• Work to complete
From the entries below, count the lines with "beside". Write only the count.

• Supplied material

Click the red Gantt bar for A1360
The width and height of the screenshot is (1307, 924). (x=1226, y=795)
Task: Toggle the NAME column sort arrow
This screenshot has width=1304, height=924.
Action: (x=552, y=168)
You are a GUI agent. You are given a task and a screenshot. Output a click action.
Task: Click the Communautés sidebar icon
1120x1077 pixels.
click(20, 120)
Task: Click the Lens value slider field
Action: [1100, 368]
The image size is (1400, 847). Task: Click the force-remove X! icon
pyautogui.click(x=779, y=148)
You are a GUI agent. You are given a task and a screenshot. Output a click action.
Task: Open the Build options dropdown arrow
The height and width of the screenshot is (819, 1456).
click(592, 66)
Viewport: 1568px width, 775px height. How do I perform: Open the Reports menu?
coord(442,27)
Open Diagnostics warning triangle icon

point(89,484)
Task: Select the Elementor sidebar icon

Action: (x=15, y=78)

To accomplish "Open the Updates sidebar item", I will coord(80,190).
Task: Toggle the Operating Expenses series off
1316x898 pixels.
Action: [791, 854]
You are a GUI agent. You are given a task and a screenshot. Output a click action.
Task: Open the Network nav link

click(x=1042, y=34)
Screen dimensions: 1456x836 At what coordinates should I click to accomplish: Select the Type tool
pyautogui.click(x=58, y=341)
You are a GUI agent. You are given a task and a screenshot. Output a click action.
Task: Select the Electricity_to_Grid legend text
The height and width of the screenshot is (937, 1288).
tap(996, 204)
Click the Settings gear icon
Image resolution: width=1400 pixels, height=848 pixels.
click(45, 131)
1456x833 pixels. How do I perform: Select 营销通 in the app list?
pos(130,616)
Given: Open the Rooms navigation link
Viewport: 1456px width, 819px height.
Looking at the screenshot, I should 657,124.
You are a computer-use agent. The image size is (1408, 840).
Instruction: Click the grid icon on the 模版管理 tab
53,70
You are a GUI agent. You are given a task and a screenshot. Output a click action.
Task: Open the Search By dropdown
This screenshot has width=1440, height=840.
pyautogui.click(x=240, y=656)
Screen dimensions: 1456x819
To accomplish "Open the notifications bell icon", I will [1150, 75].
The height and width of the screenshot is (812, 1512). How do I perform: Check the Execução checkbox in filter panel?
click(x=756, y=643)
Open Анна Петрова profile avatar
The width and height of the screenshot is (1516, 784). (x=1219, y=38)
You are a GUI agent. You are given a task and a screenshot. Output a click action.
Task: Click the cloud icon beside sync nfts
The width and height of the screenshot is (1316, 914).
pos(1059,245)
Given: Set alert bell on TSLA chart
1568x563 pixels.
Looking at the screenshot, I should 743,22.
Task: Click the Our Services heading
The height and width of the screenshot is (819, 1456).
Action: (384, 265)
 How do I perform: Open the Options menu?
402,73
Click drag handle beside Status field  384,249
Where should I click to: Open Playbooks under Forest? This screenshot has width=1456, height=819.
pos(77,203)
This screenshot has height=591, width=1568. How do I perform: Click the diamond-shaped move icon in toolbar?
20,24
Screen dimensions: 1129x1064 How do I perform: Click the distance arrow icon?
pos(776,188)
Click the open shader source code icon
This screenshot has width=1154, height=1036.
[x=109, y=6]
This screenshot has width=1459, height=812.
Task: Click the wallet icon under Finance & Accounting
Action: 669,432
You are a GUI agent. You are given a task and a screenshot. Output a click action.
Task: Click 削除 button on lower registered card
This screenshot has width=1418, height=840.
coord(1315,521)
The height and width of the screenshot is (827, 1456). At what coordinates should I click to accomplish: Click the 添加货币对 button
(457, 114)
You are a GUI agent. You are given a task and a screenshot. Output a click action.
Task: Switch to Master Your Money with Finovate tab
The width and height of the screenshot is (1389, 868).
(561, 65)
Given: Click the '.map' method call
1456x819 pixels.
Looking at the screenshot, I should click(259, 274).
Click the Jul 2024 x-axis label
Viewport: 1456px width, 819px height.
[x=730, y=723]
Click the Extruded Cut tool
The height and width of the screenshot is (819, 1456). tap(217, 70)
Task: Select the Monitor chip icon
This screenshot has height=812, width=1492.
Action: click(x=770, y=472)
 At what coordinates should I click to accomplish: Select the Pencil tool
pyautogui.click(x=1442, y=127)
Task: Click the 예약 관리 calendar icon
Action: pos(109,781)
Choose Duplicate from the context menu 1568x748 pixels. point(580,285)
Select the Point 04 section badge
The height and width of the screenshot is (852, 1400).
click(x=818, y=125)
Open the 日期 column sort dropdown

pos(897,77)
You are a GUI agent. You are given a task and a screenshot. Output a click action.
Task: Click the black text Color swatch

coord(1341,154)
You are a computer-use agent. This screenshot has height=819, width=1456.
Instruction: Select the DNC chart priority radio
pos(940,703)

• Result
2